#### [Task requirements]
Give everything in the material below, from its first line down to and including the line containing "pos(293,404)", as a numbered list with blank lines left out.

## START Listed entries

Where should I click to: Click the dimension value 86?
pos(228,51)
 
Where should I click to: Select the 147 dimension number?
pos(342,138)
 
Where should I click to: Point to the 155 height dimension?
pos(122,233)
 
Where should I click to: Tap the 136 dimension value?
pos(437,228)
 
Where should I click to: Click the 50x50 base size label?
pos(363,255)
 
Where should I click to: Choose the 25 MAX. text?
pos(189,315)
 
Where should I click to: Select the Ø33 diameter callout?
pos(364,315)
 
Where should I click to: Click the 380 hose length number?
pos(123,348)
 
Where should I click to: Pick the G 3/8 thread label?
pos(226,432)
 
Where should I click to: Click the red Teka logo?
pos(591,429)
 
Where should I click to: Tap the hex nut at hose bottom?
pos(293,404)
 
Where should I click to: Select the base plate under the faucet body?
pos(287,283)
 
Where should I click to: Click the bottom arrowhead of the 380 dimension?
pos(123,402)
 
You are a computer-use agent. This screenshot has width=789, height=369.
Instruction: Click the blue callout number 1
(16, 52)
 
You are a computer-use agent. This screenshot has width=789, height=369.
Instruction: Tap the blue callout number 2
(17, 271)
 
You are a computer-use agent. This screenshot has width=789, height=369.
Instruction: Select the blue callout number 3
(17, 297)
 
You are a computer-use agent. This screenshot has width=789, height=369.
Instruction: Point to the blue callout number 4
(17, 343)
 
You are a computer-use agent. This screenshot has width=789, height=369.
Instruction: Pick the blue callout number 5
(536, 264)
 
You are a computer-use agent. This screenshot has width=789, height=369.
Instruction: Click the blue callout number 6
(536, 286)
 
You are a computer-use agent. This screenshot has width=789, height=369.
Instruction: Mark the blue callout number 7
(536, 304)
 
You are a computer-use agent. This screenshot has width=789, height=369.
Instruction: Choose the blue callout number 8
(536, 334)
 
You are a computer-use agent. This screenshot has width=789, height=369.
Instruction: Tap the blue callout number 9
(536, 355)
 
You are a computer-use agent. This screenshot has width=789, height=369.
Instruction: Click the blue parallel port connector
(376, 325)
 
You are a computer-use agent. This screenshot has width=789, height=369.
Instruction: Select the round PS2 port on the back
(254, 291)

## END Listed entries

#### [Output below]
1. Where should I click to: Click the dimension value 86?
2. pos(228,51)
3. Where should I click to: Select the 147 dimension number?
4. pos(342,138)
5. Where should I click to: Point to the 155 height dimension?
6. pos(122,233)
7. Where should I click to: Tap the 136 dimension value?
8. pos(437,228)
9. Where should I click to: Click the 50x50 base size label?
10. pos(363,255)
11. Where should I click to: Choose the 25 MAX. text?
12. pos(189,315)
13. Where should I click to: Select the Ø33 diameter callout?
14. pos(364,315)
15. Where should I click to: Click the 380 hose length number?
16. pos(123,348)
17. Where should I click to: Pick the G 3/8 thread label?
18. pos(226,432)
19. Where should I click to: Click the red Teka logo?
20. pos(591,429)
21. Where should I click to: Tap the hex nut at hose bottom?
22. pos(293,404)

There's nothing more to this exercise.